Problem to work on: Go through the data below and return each line containing the word "مولات".

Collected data
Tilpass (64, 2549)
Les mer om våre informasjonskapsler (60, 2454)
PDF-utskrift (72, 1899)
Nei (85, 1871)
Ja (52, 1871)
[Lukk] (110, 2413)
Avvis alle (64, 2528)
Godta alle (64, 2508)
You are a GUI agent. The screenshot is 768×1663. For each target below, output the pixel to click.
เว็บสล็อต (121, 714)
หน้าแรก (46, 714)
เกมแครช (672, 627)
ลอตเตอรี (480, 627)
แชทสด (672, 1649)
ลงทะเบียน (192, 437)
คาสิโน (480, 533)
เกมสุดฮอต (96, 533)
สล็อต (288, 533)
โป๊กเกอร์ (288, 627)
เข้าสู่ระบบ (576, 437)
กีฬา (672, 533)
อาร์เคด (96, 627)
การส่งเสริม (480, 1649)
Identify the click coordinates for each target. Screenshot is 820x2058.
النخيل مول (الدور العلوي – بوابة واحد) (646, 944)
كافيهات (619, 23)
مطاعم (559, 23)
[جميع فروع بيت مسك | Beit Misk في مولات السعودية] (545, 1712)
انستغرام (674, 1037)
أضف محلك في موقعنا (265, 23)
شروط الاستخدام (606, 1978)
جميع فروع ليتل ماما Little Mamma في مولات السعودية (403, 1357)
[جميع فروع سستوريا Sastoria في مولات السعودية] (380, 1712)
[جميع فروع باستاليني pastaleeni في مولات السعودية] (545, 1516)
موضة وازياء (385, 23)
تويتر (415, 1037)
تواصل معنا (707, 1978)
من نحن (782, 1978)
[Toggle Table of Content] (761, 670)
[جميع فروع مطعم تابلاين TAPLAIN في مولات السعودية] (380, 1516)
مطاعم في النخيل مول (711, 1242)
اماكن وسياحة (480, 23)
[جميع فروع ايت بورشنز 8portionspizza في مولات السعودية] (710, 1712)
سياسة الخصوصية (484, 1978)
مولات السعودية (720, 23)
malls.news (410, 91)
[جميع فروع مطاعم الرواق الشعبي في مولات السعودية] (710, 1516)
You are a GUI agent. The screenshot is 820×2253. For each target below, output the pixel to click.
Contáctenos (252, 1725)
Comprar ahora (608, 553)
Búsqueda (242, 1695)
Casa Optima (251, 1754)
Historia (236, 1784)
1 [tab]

Problem solution:
[جميع فروع بيت مسك | Beit Misk في مولات السعودية] (545, 1712)
جميع فروع ليتل ماما Little Mamma في مولات السعودية (403, 1357)
[جميع فروع سستوريا Sastoria في مولات السعودية] (380, 1712)
[جميع فروع باستاليني pastaleeni في مولات السعودية] (545, 1516)
[جميع فروع مطعم تابلاين TAPLAIN في مولات السعودية] (380, 1516)
[جميع فروع ايت بورشنز 8portionspizza في مولات السعودية] (710, 1712)
مولات السعودية (720, 23)
[جميع فروع مطاعم الرواق الشعبي في مولات السعودية] (710, 1516)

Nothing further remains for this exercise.